━━━━━ EXCERPTED TEXT ━━━━━

Friday, July 19, 2013

An op-ed against egg harvesting cites Illich

Nancy Scheper-Hughes, a professor of anthropology at UC Berkeley whose work has been informed by Ivan Illich, has jointly written an op-ed appearing in the Sacramento Bee. It cites Illich in arguing against the idea that women should be paid for donating unfertilized eggs for research purposes. A bill in front of Gov. Jerry Brown, a friend of Illich's, would overturn California's current ban on such payments. Evidently, the medical industry is eager to see this ban lifted.

The "traffic" in new reproductive technologies," writes Scheper-Hughes and Diane Tober, associate executive director at the Center for Genetics and Society in Berkeley, "calls for a cautionary flashing signal, not red perhaps, but amber: beware of the propensity to regard the human body as a site for the expansion of medical, pharmaceutical and technological markets."

If [Calif. bill] AB 926 becomes law, we will witness a disturbing national trend. Women's research eggs become the hot new bio-product, increasing the profits of the multibillion-dollar-per-year infertility industry at the expense of women's health, safety and possibly, their future fertility. Is this the "equity" we want for ourselves, our sisters and our daughters?

The late historian of science and technology, Ivan Illich, warned against the processes of medical industries which "create new needs and control their satisfaction and turn human beings and their creativity into objects." Before this bill becomes law, we need publicly funded scientific studies to determine the risks of multiple egg donations by women who are being financially compensated.

━━━━━

BRIEF 1:
In the post about the egg-harvesting op-ed, which newspaper published the op-ed?
BRIEF 2:
Using the post about the egg-harvesting op-ed, explain why the op-ed's authors object to paying women for research eggs under AB 926.
BRIEF 3:
Continue the post about the egg-harvesting op-ed after its last sentence.

━━━━━ EXTRACTED RECORDS ━━━━━

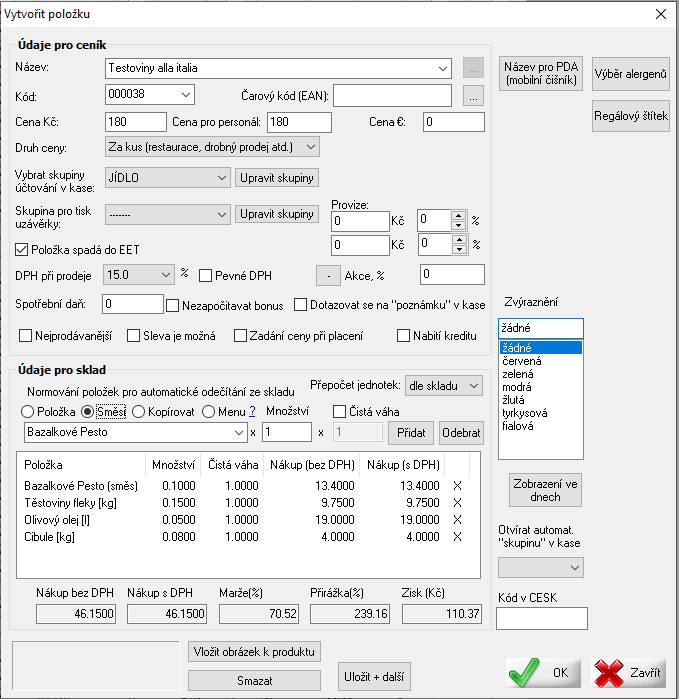Remove Olivový olej row using X

coord(458,520)
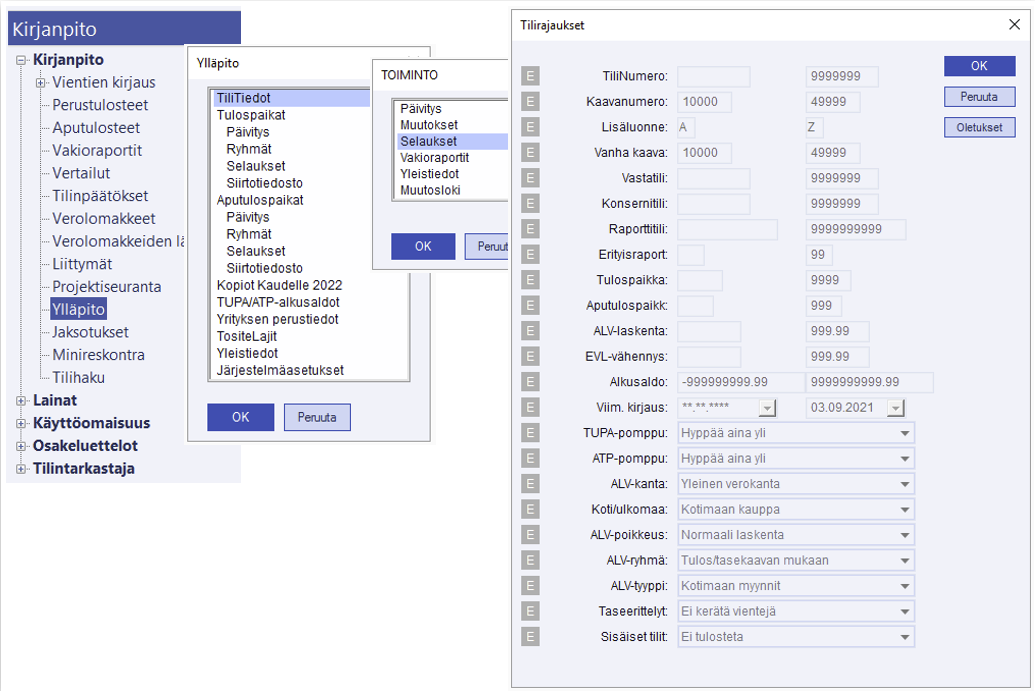Image resolution: width=1035 pixels, height=691 pixels.
Task: Click the Oletukset button
Action: pyautogui.click(x=979, y=128)
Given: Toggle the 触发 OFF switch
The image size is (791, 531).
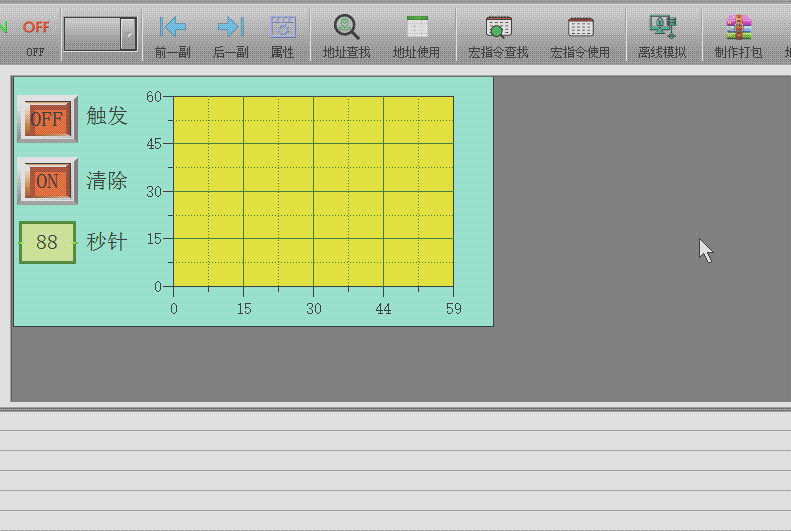Looking at the screenshot, I should click(47, 119).
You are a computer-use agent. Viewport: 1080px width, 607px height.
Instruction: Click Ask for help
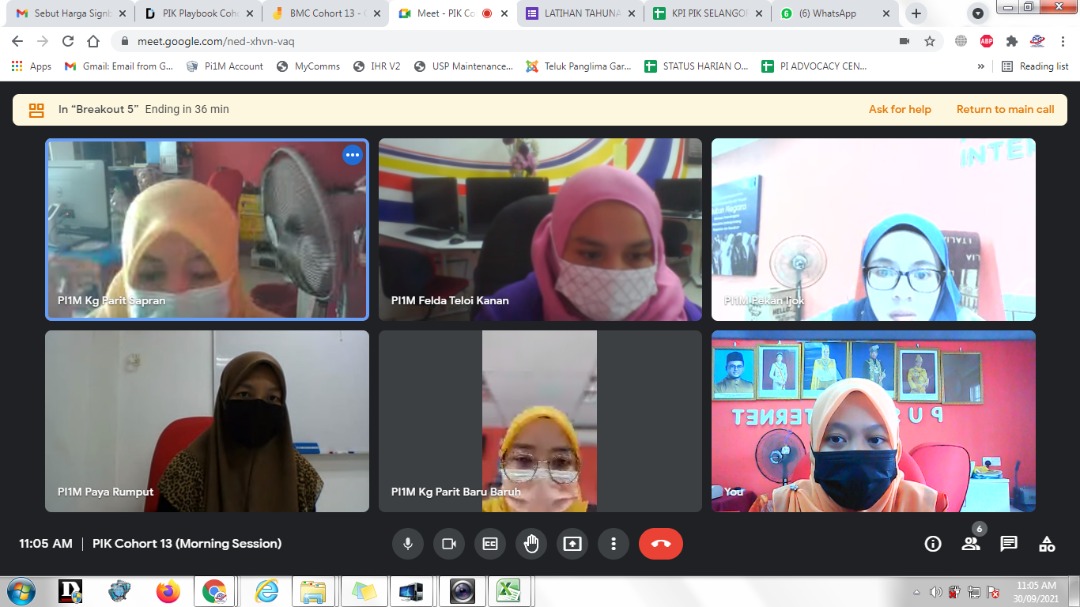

━━━━━

TASK RESPONSE 1:
The Sacramento Bee.

TASK RESPONSE 2:
They argue that the bill would make women's research eggs a hot new bio-product. This would raise the profits of the multibillion-dollar infertility industry at the expense of women's health, safety and possibly their future fertility.

TASK RESPONSE 3:
The two authors relate the horrific experience one egg donor endured and denounce the idea that egg harvesting is "saving starving follicles" from dying (as supposedly put forth by one infertility specialist), as "a medical fairy tale." This notion, they write,

makes egg harvesting sound like a save-the-child campaign, as if follicles are proto-persons who could become babies in someone else's empty belly. There is no mention of the dangerous artificial stimulation needed to manipulate the endocrine system to produce many times the normal number of mature eggs. Women are taught to imagine their eggs as super-abundant (with medical help) and being 'wasted' when they could be put to better use.

Scheper-Hughes is known for, among other work, her investigations into the commodification of human organs and the global trafficking therein. In the book, Ivan Illich in Conversation, Illich touches on this subject, noting that the human body increasingly is perceived as just another a mechanism that may be fixed using spare parts.